Does your corporate recruitment process put the candidate first? If not, you may have already reached the obvious conclusions that companies that put the candidate last, rarely finish first in the race to recruit top talent. In an age where – now more than ever – your candidate pool and employees have an impact on your client base (and often times are your client base) there are many reasons why it is very important to provide a favorable recruitment process from the application process all the way through the on-boarding process.
Recently, I sat down with Warren White, SPHR – a seasoned HR professional in the Washington, DC Metro Area and we discussed this very topic. Here’s how the conversation went:
Joey V. Price: From your perspective, why should the candidate experience matter to an organization?
Warren White, SPHR: The best employers have always focused on the candidate experience—that is part of what gives them an edge in recruiting and retaining the best talent. Now, with the rise in social networking, ensuring that candidates have a positive experience throughout the recruitment process is more important than ever. The Pew Internet & American Life Project just released a report that estimates that the average American has 634 ties in their overall network. That means every candidate has significant power to influence behavior, and that can either work for a company or against it. The more positive the candidate experience is, the more favorable opinion that candidate will have of the company—so there’s a better chance for some positive PR when they communicate with their network. If, on the other hand, a candidate has a particularly bad experience, you can pretty much assume that they’re going to share that feedback with their network as well.
JVP: Are there any tangible benefits to making efforts to make the candidate experience better during the recruitment process?
WW: I think there are tangible benefits that go beyond the more obvious things like creating positive PR, building a talent pipeline and a positive employment brand. I believe that when companies take a thoughtful, consistent approach to their recruiting and hiring processes, they actually improve their efficiency and increase the likelihood that they’ll make good hiring choices. The ideal process creates an environment that gives every candidate the opportunity to interview at their very best. When that happens, it is easier to make an apples-to-apples comparison between candidates.
JVP: What challenges do you think companies face in trying to improve the candidate experience?
WW: My observation is that companies often tend to get so focused on their day-to-day activities that it can be difficult to take a step back to evaluate their own internal processes. I also don’t think most companies do a lot of external benchmarking to truly understand where they stand in the marketplace in comparison to their top talent competitors. I talked with a recruitment manager once who told me that a couple of times each year he would apply for a position at another company. Sometimes he would actually get called for an interview, and sometimes he didn’t, but he did it to gain insight on their hiring practices, and to see if there was a takeaway idea or concept that he could bring back to his organization to improve their process. I thought that was in some ways a logical approach—if you think about retail stores, for instance, it is not uncommon at all for one store to ‘shop’ the competition—but it would be my guess that not a lot of companies take this approach.
JVP: Please share an example of your worst candidate experience.
WW: I could probably tell a dozen stories about hiring managers that I’ve worked with and some of the ‘unexpected’ challenges, but instead I’ll share a personal experience that happened when I was interviewing for an opportunity a few years back. To start, my interviewer was about 20 minutes late. That happens sometimes, but she was completely unapologetic. She took at least two telephone calls during our time together, and I recall one of the calls lasting more than a few minutes as I sat there in an uncomfortable silence. Once the interview resumed, it was not conversational—I don’t believe I was even asked if I had any questions, let alone given the chance to ask one. The last question I was asked was something along the lines of ‘if you were an animal, what animal would you be and why?’ I know that offbeat questions are popular for some organizations, but given the type of organization and the job I was interviewing for, I thought that was particularly odd—I actually paused for a moment and had to fight back a chuckle before I realized that she was serious. Given this experience during the interview process, I left the interview thinking that this was probably not going to be the right environment for me.

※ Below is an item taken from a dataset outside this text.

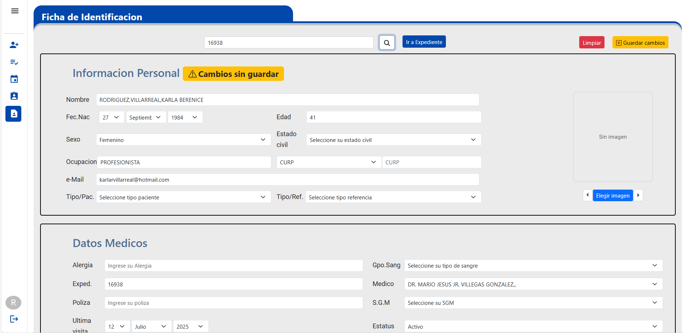Click the Ir a Expediente button
Screen dimensions: 684x333
[424, 42]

JVP: Do you have any closing thoughts on the importance of the candidate experience and its impact on areas of HR beyond just recruitment?

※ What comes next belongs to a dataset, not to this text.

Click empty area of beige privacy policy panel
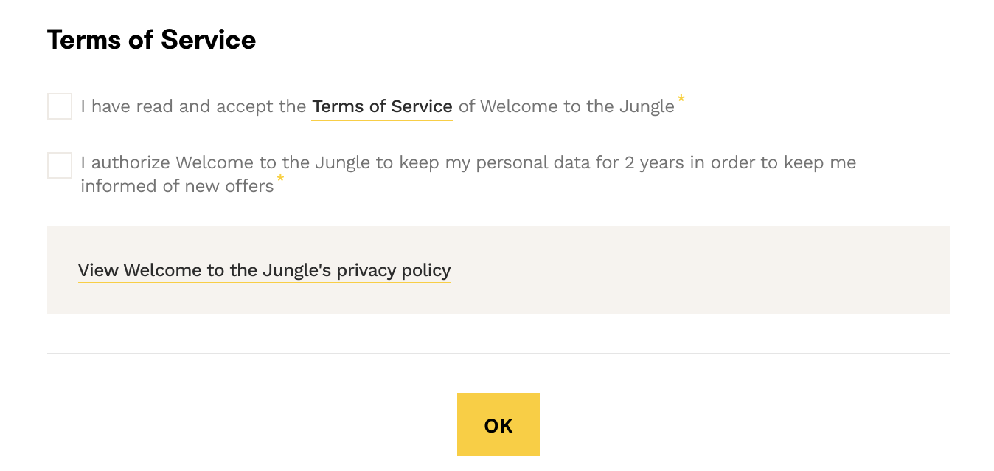click(701, 270)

WW: The importance of ensuring a positive candidate experience can’t really be understated. I think the candidate experience sets the tone for future interaction with HR once that candidate becomes an employee. The hiring process is usually the first interaction a candidate has with HR, so if that experience goes well and the candidate is left with an overall positive impression, the greater the potential for a positive relationship and positive interactions with the HR team moving forward.
About Warren White, SPHR:
Warren White brings more than 12 years of HR experience, providing strategic guidance, coaching and leadership to individuals and organizations in both the non-profit and for profit sectors in the mid-Atlantic region. Warren’s diverse experiences have provided him with a unique ability to adapt to dynamic environments, to understand and manage complex tasks, to excel in challenging situations, and to communicate effectively with a variety of audiences. Warren has been an active SHRM member since 2001, serving as a session host for the 2006 SHRM national conference in Washington, DC, and has also been active in the Human Resource Association of the National Capital Area (HRA-NCA).